# taz.de -- Leverkusen gegen Hoffenheim: Phantomtor bereitet Schmerzen
       
       > Schiri Felix Brych pfiff für Leverkusen einen Treffer, der keiner war
       > aber die Bayer-Elf sogar an die Liga-Spitze gebracht hat. Hoffenheim
       > fordert Spielwiederholung.
       
 (IMG) Bild: Schnell geflickt: das Loch des Anstoßes im Tor von Hoffenheim.
       
       SINSHEIM dpa | Das Skandalspiel mit dem Phantomtor von Stefan Kießling hat
       den deutschen Fußball in helle Aufregung versetzt. Die TSG 1899 Hoffenheim
       rechnet nach der kuriosen 1:2 (0:1)-Niederlage gegen Bayer Leverkusen am
       Freitagabend fest damit, dass sie vor dem Sportgericht des Deutschen
       Fußball-Bundes (DFB) ein Wiederholungsspiel zugesprochen bekommt. „Alles
       andere wäre ja ein Witz“, sagte Trainer Markus Gisdol und verwies auf den
       Fall Thomas Helmer von 1994.
       
       Während die Fans landauf-landab sich über den Treffer, der keiner war,
       amüsieren, stehen Torjäger Kießling und vor allem Schiedsrichter Felix
       Brych nach dieser denkwürdigen Bundesliga-Partie ziemlich bedröppelt da.
       Der DFB kündigte noch für den Samstag eine Stellungnahme an.
       
       Bereits zehn Minuten vor dem Abpfiff trafen sich Alexander Rosen, Leiter
       Profifußball bei der TSG, und Leverkusens Sportdirektor Rudi Völler im
       Kabinengang und sprachen über das weitere Vorgehen. „Wir werden Einspruch
       gegen die Spielwertung einlegen.
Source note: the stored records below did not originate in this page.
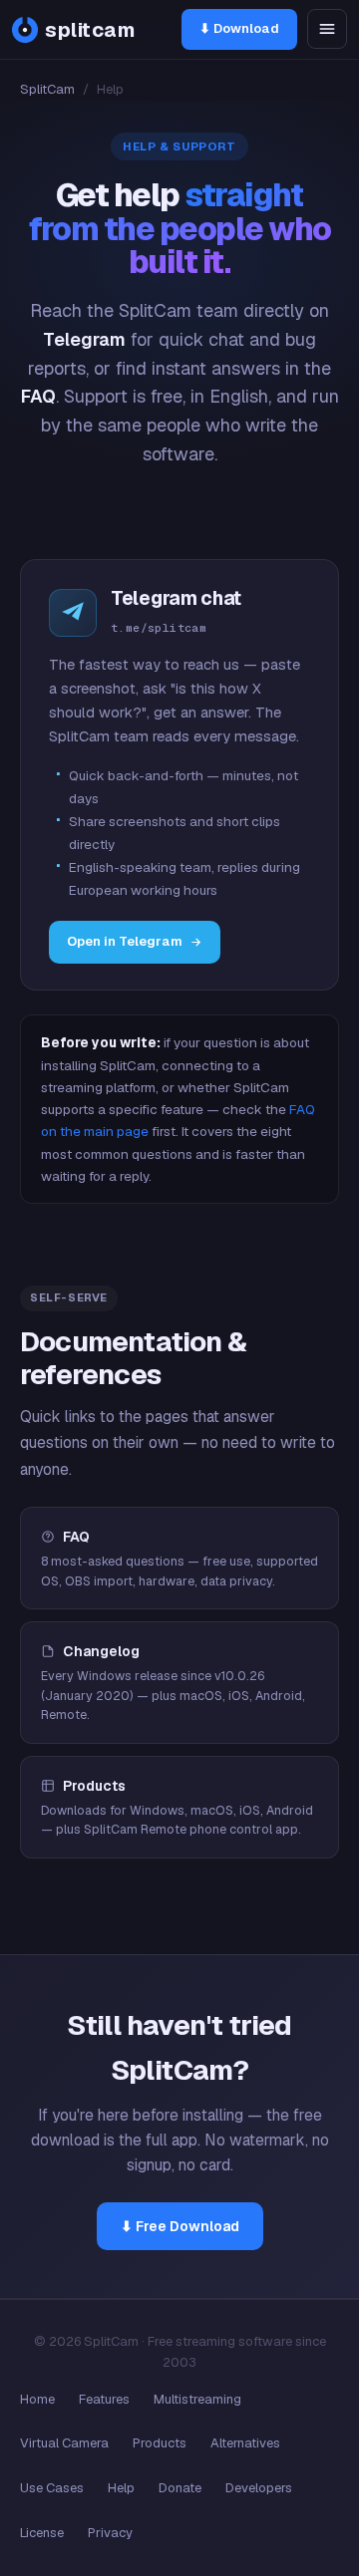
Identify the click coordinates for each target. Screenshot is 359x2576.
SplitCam (47, 89)
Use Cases (52, 2487)
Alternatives (245, 2442)
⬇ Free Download (180, 2226)
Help (121, 2487)
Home (37, 2399)
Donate (180, 2487)
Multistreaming (197, 2399)
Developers (258, 2487)
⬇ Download (239, 28)
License (42, 2532)
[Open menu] (327, 29)
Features (104, 2399)
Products (159, 2442)
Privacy (110, 2532)
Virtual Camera (64, 2442)
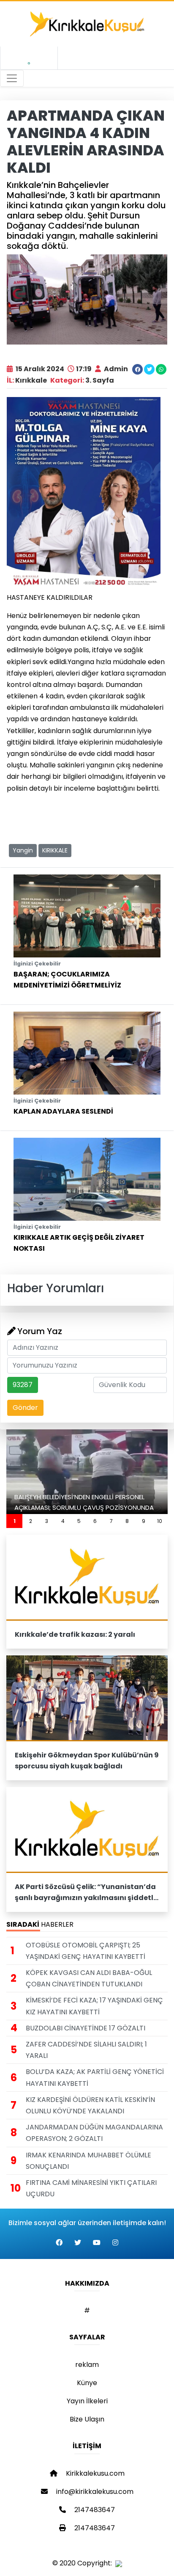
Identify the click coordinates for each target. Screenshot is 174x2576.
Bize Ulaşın (87, 2419)
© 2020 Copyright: (83, 2563)
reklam (87, 2364)
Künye (87, 2383)
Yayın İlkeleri (87, 2401)
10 (159, 1521)
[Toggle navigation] (12, 78)
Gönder (25, 1407)
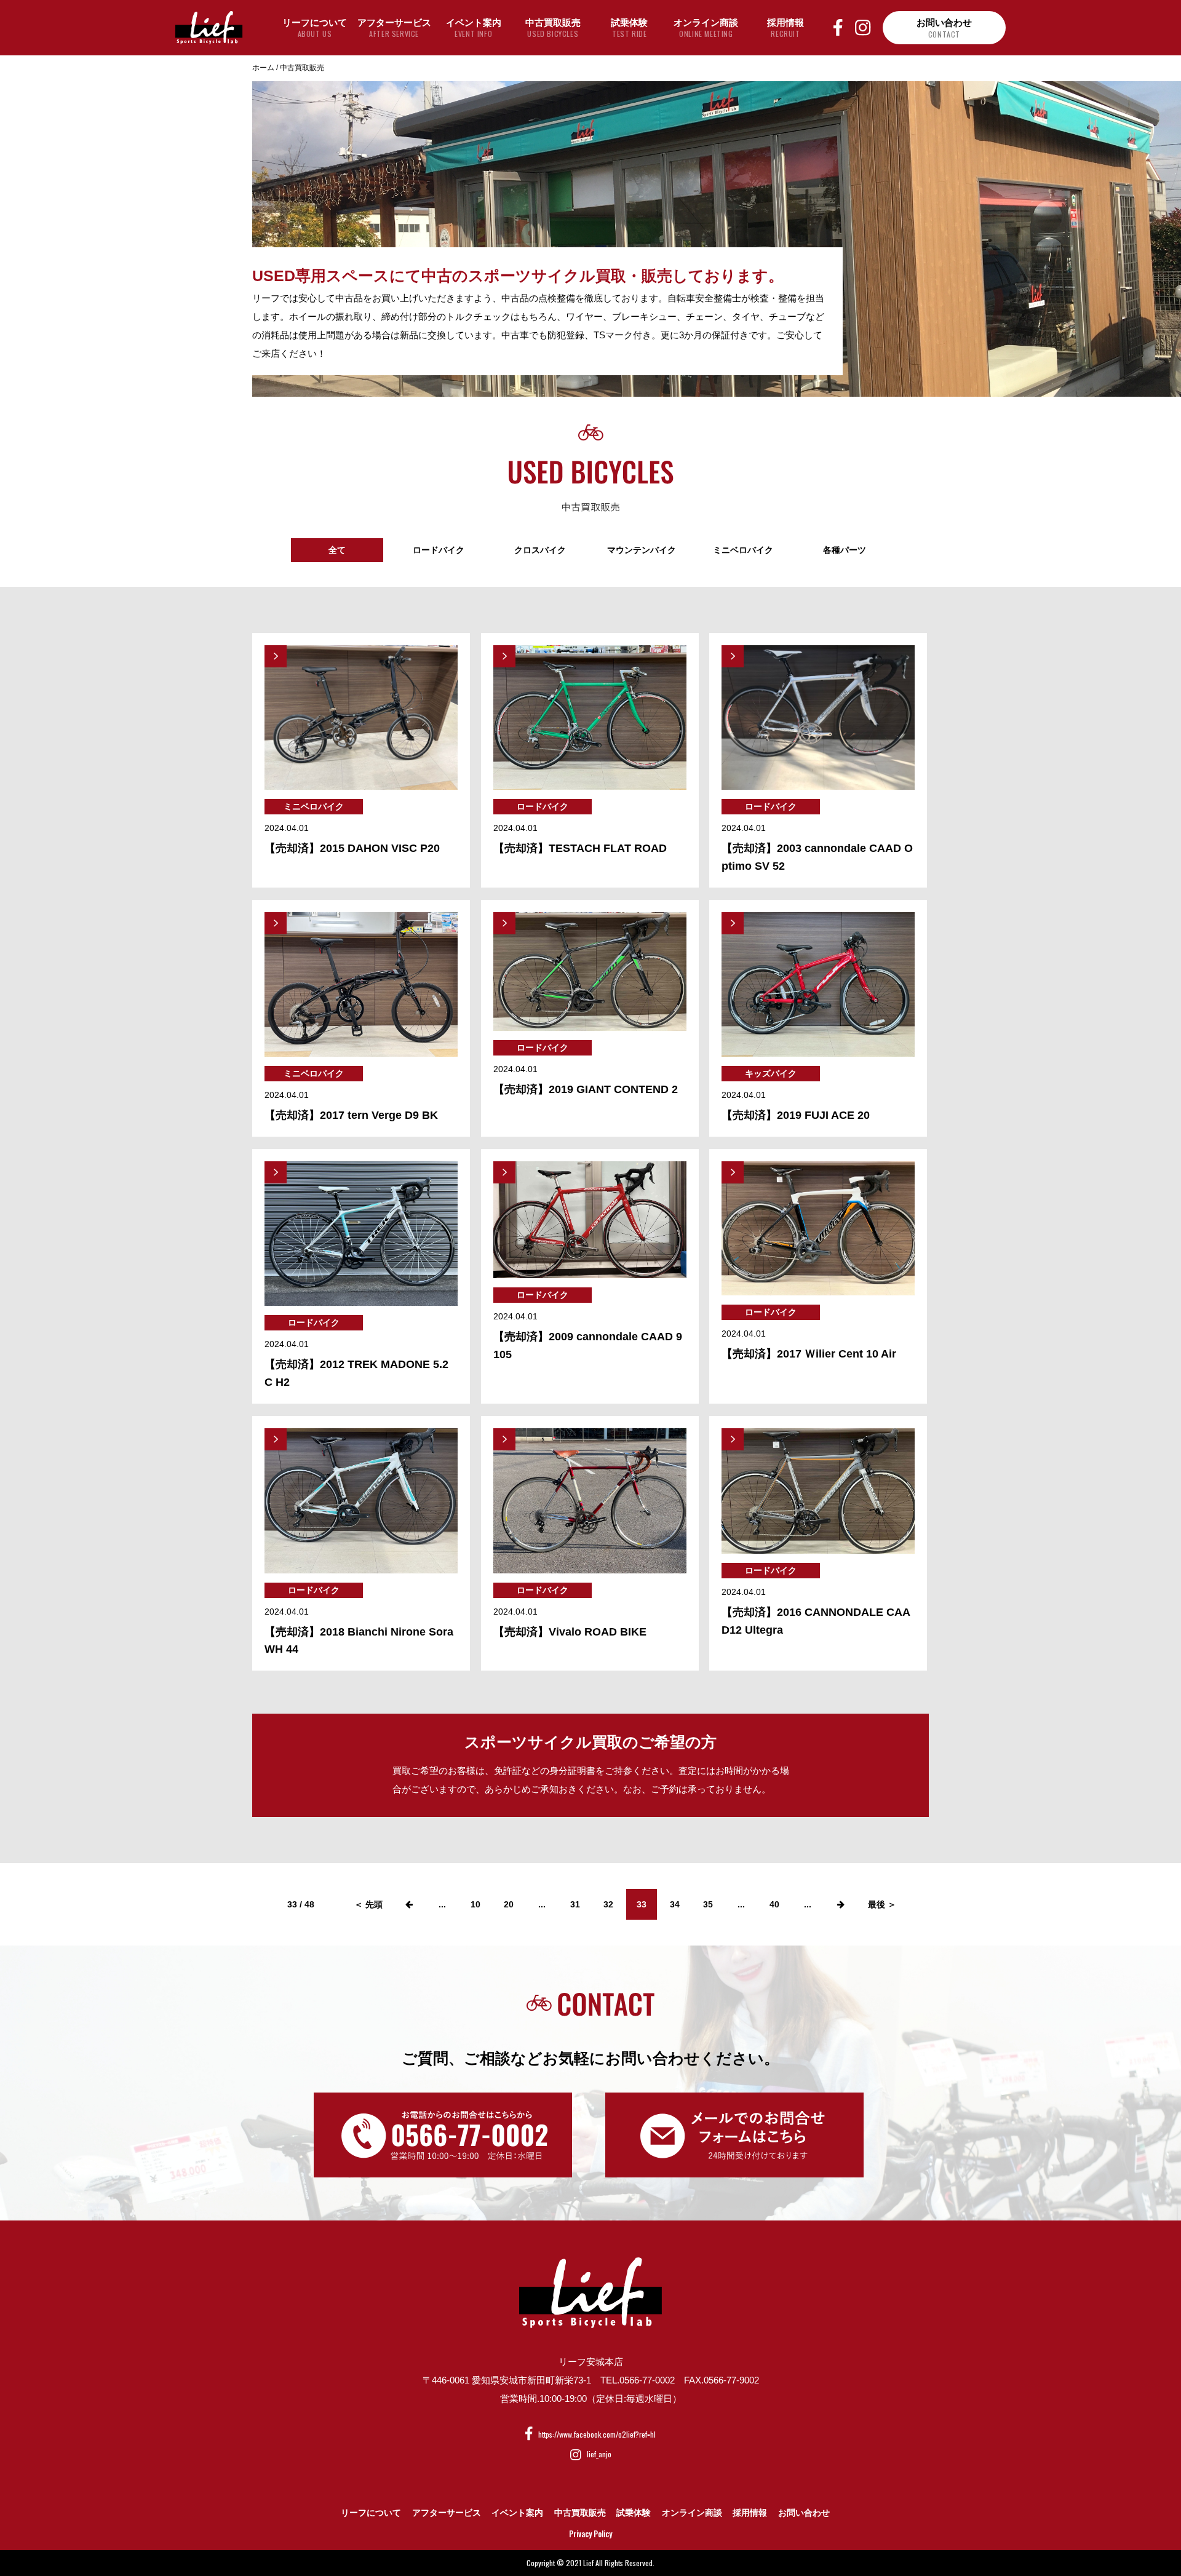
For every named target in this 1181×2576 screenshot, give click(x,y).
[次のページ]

Das Spielresultat wurde maßgeblich
       beeinflusst“, erklärte Rosen und kündigte an, dass der Verein am Samstag
       ein entsprechendes Schreiben aufsetzen werde. Völler äußerte Verständnis
       dafür: „Für Bayer ist das natürlich auch unangenehm, dass so ein Tor
       gegeben wurde. Wir können nichts dafür, Stefan Kießling kann auch nichts
       dafür.“
       
       Der Stürmer hatte in der 70. Minute auf das Tor geköpft – am Pfosten
       vorbei, doch der Ball war durch ein Loch im Seitennetz in Schulterhöhe ins
       Tor geflutscht. „Im ersten Moment habe ich gedacht, der geht nicht rein.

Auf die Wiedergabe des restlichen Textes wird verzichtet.